Есть два способа драпировки одноголосного секундомера. Первый: пульс ударных облекается аморфной акустической тканью, которая состоит из зависших аккордов, реверберирующих гулов, монотонно повторяемых темброво-мотивных групп (ср. заставку воскресной аналитической программы НТВ “Намедни”). Сонорная взвесь инертна, как газ аргон. Она никого не задевает — ни благосклонностью, ни агрессивностью. Она не отсылает ни к традиции, ни к авангарду, ни к “нашему”, ни к “чужому”, щеголевато подчеркивая собственную индифферентность. Если в ней и есть притяжательный модус, то связанный исключительно с принадлежностью музыкального лейбла конкретной телекомпании. Вместе с тем, заполняя регистры, нейтральный раствор создает эффект “массы всего” — изобилия. Это изобилие никому не принадлежит, за исключением самой телекомпании, звуковым логотипом которой является. В лелеемой стильности аморфного саунда прослушивается приверженность корпоративным гонорарам.

Другой способ драпировки. Ударные уводятся в фон, а на авансцену выпускаются трубы (ср. заставки дневных новостей ОРТ, воскресной аналитической программы “Времена” на том же канале и информационной программы “Сегодня” на НТВ). Трубный рельеф сдержанно напоминает о привычном, о традиции (на ОРТ — о мобилизационном ораторстве оркестровой меди из свиридовского “Время, вперед!”, на НТВ — о фанфарных хеппи-эндах в голливудских фильмах). Но воспоминания едва пробиваются сквозь стилевую стерильность. Собственно, трубы всего-то и делают, что распахивают высотное окно, “раскрывают интерфейс” — разворачивают звуковые регистры вверх по диапазону. Примерно так же компьютер озвучивает включение программы Windows-2000.

Отсылки к компьютеру не случайны. Трубные линии в продвинутых телезаставках отчуждены от певческой интонации. Как когда-то в потусторонней гамме Черномора (“Руслан и Людмила” Глинки), ступающей негнущимися ногами по целым тонам, актуальные телетрубы предпочитают абстрактно-цифровые вехи — например, прочерчивают траекторию ровными квартами и квинтами (“Времена”).
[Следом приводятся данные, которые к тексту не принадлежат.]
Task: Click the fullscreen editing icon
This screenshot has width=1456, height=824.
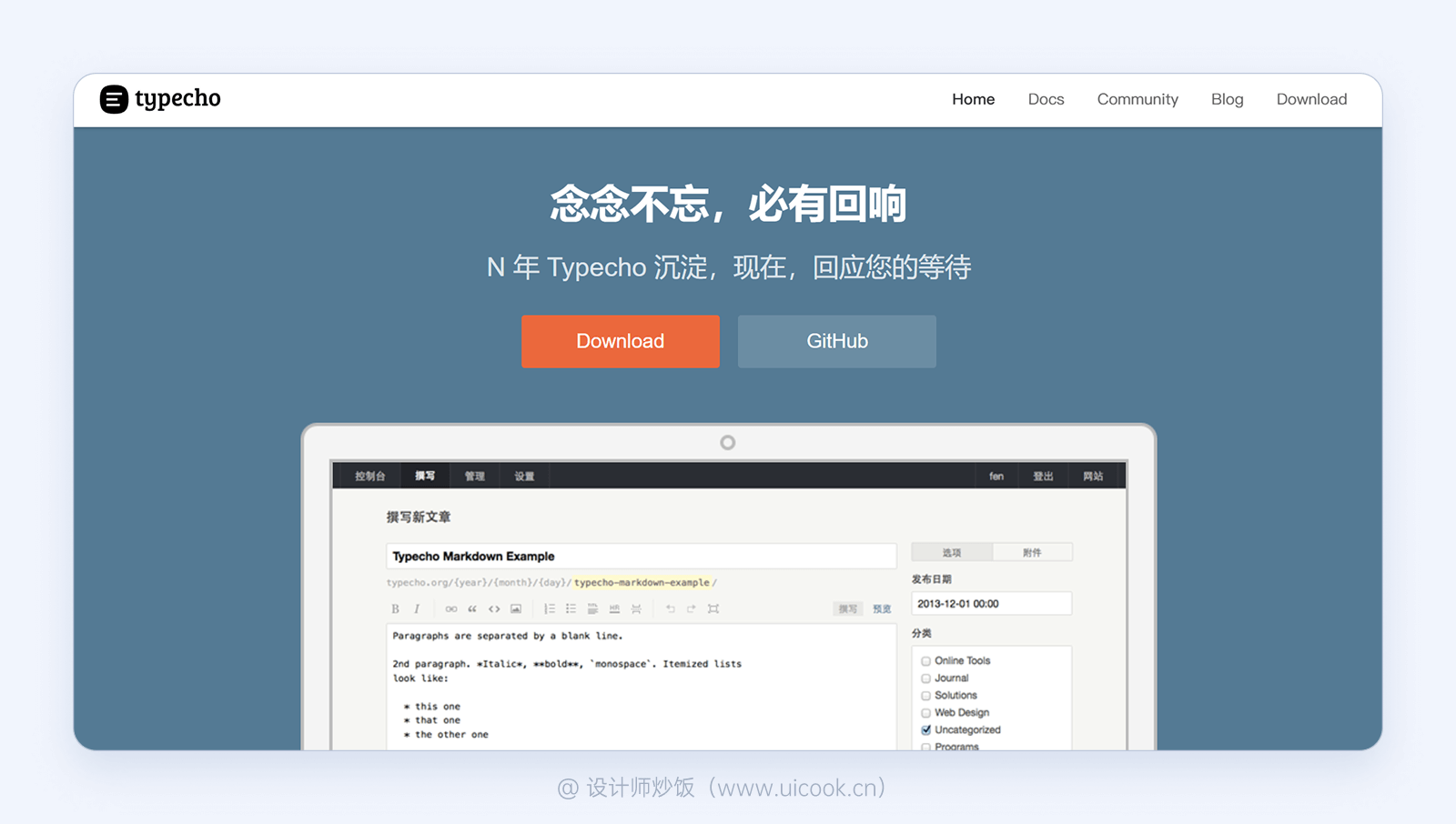Action: 713,608
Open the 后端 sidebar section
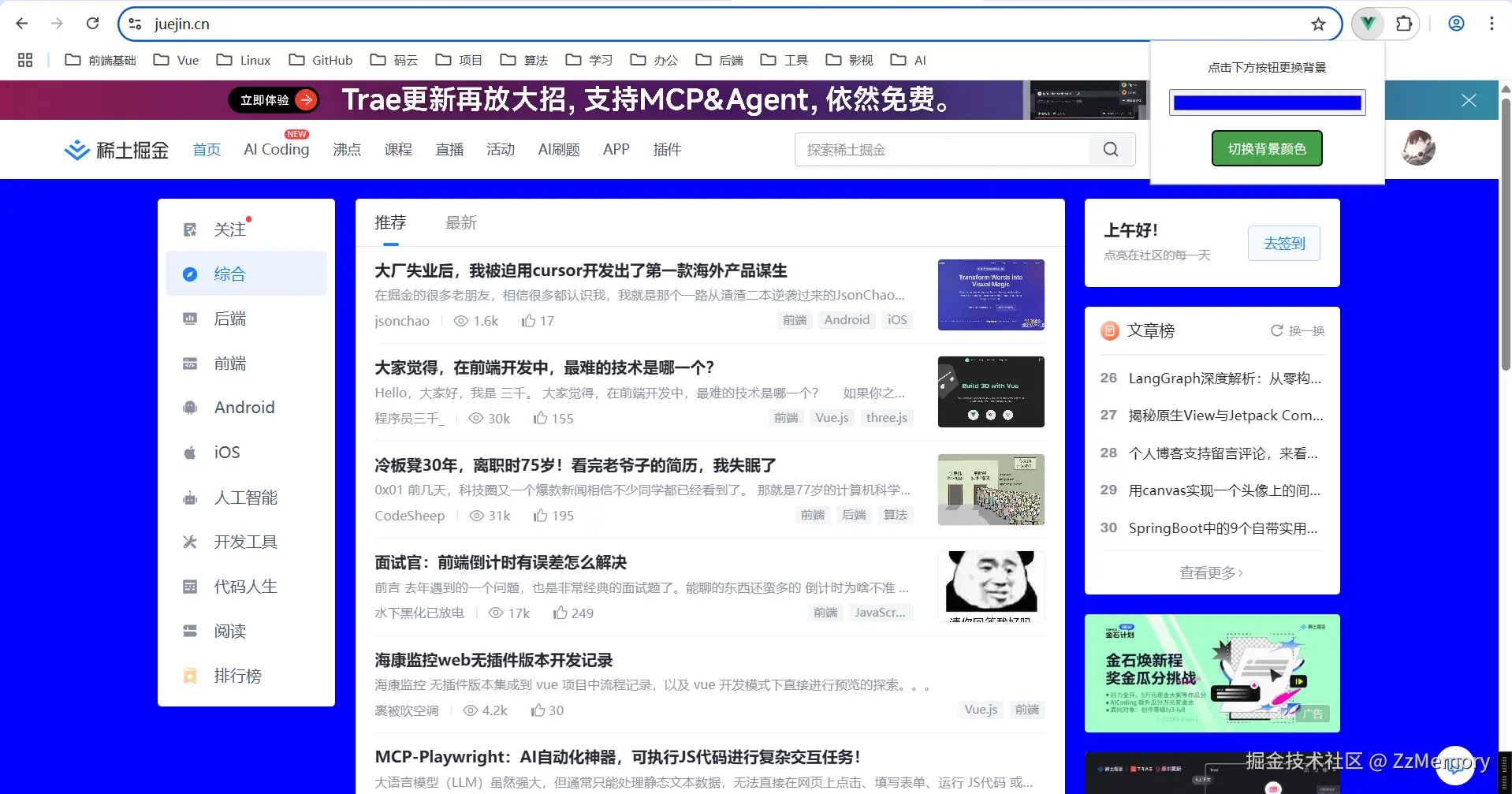Screen dimensions: 1512x794 [x=229, y=318]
Кстати: сигнал Windows-2000 использовался в декабре 2001 года каналами ОРТ и РТР в качестве начального девиза и промежуточной отбивки прямого эфира российского Президента, отвечавшего на вопросы граждан. В порядке нечаянной рекламы Билла Гейтса подчеркивался технологический шик интерактивной конференции (а заодно “цивилизованность” самого Президента). Цитата из Windows, конечно, крайний случай, но вместе с тем — респектабельная модель. Варьируя алгоритм миллиардера от информатики, компьютерно-трубные позывные эстетизируют дорогостоящую оснащенность телеканала. То есть опять-таки корпоративный достаток.
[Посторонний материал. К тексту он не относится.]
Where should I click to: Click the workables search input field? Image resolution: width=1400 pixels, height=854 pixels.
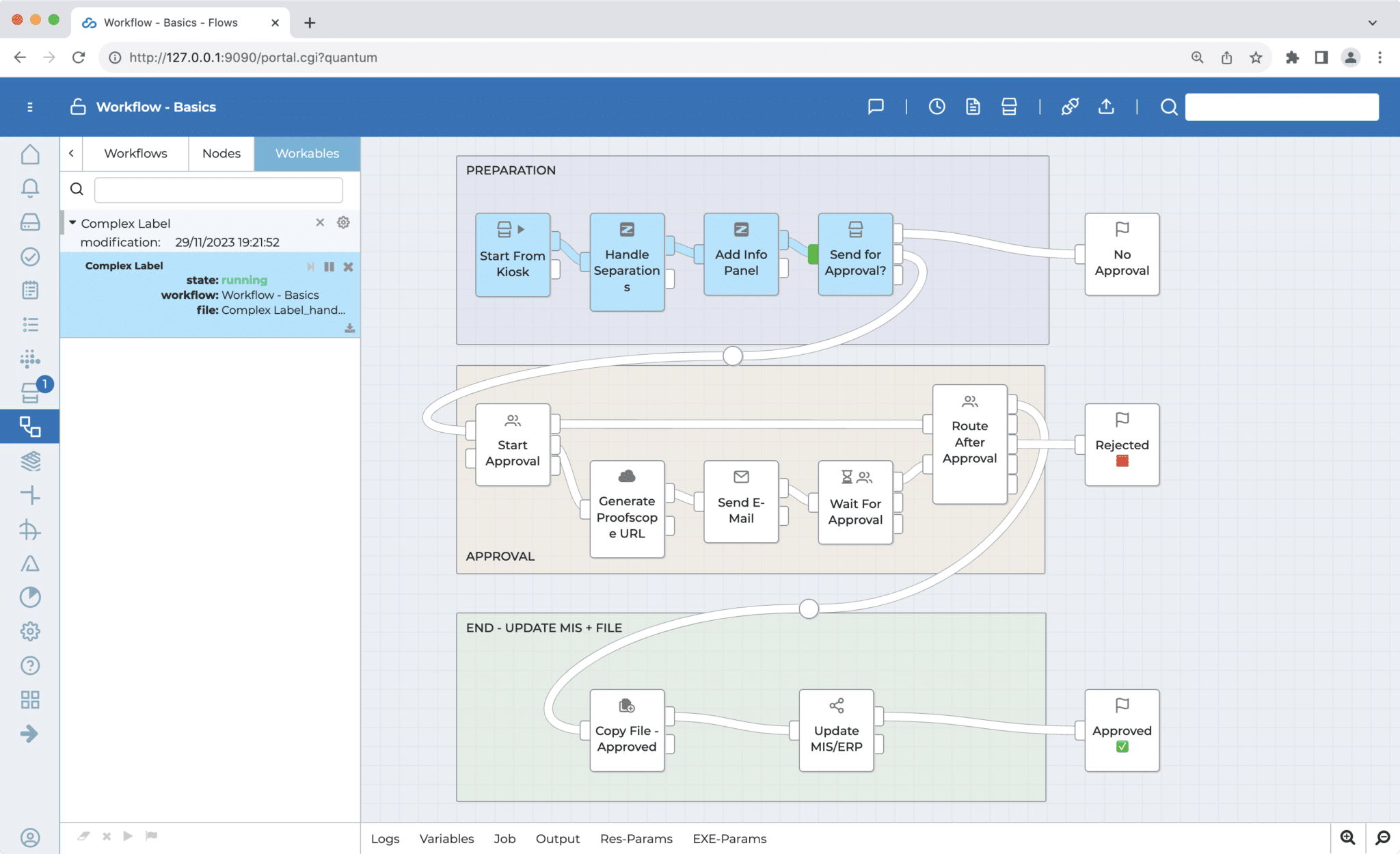pos(218,190)
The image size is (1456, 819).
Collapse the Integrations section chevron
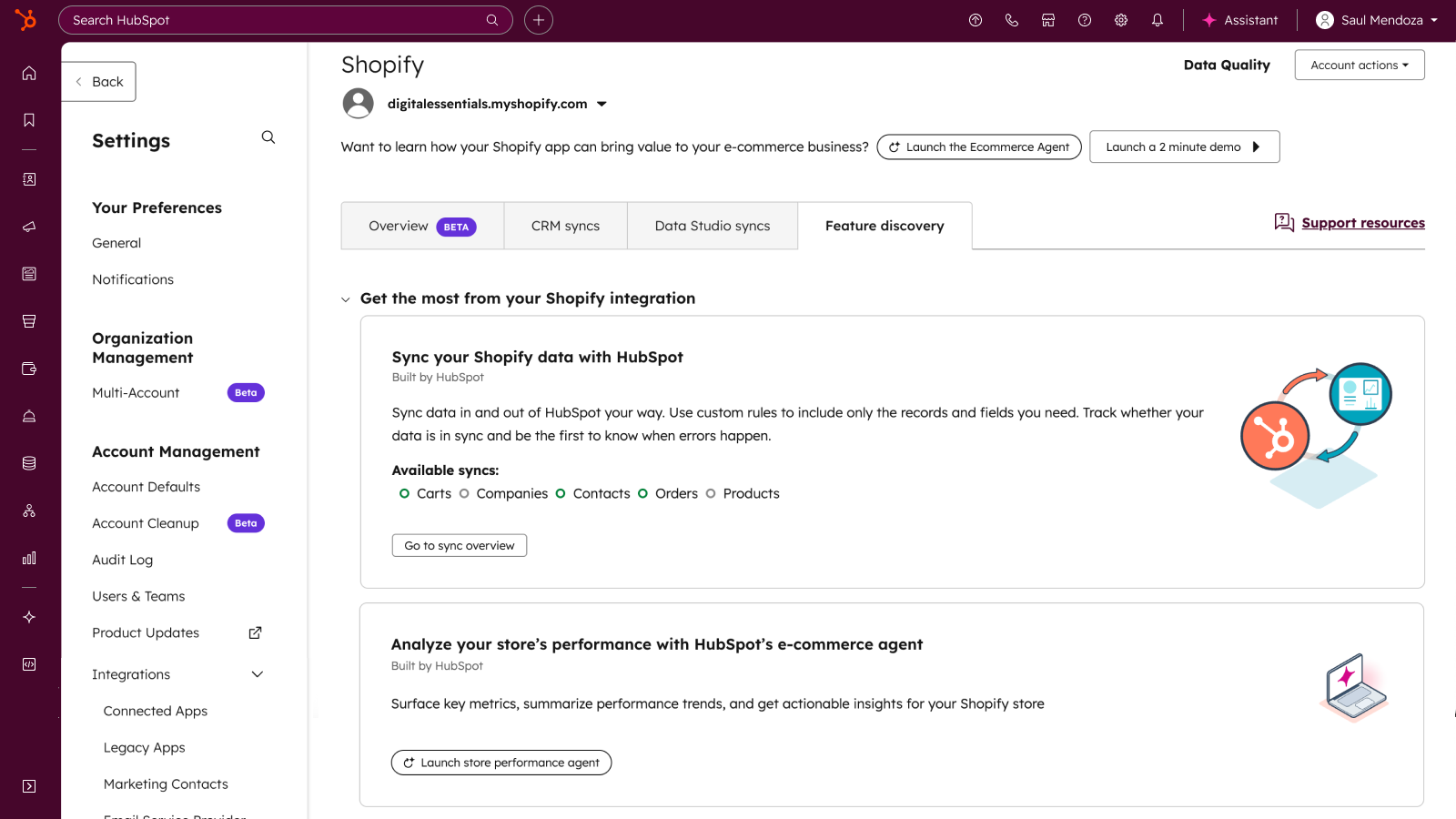pos(258,674)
Итак, слева — ущербное привычное. Справа — агрессивное продвинутое. В центре — самодовольная корпоративная сытость... Так телемузыка оценивает действующую идеологическую конфигурацию.

Время и место. Стандарт “Евроньюс”. Время зависит от места. То, что у нас вчуже продвинуто или эгоистически корпоративно, у себя дома звучит уместно и совместно.

Вслушаемся в доступный ныне отечественной аудитории саундтрек “Евроньюс”. Как и в продвинутых позывных отечественного телевидения, звуковые девизы “Евроньюс” избегают устойчивых стилистических ассоциаций. У нас музыкальная бесконтекстность используется для указания на “ничье” (то есть предельно “объективное”) время. В нейтральности музыки “Евроньюс”, напротив, слышна почвенность.

Подобно наличным еврокупюрам, на которых изображены мосты, перекинутые с неизвестно какого берега на неизвестно какой, арки, обрамляющие пустоту, порталы, открывающие ход в незамкнутое “везде”, позывные европейских новостей (звучавшие в эфире задолго до введения в обращение евроденег) абстрактны, лишены узнаваемых мелодических интонаций и характерного тембрового колорита — того, что может казаться сугубо и исключительно “родным” какой-то определенной, пусть даже очень широкой, группе зрителей. Но именно потому и способны озвучить общность европейских ценностей и европейский союз — как ценность.

Саундтрек стилистически нейтрален, но семантически отнюдь не пуст. Он ориентирован на спешащего-преуспевающего человека, о психологии которого известно лишь то, что он привык жить комфортно. Ударные считают доли с высокотехнологичной скоростью, но при этом приглушены — резкость отодвинута от слушателей на безопасное расстояние. Сравнивая “Евроньюс” со скрежещущими и стонущими позывными программы С. Доренко, с царапающе-бичующе-свистящими ударными в заставке ТВ-6, получим разницу между офисным креслом и электрическим стулом.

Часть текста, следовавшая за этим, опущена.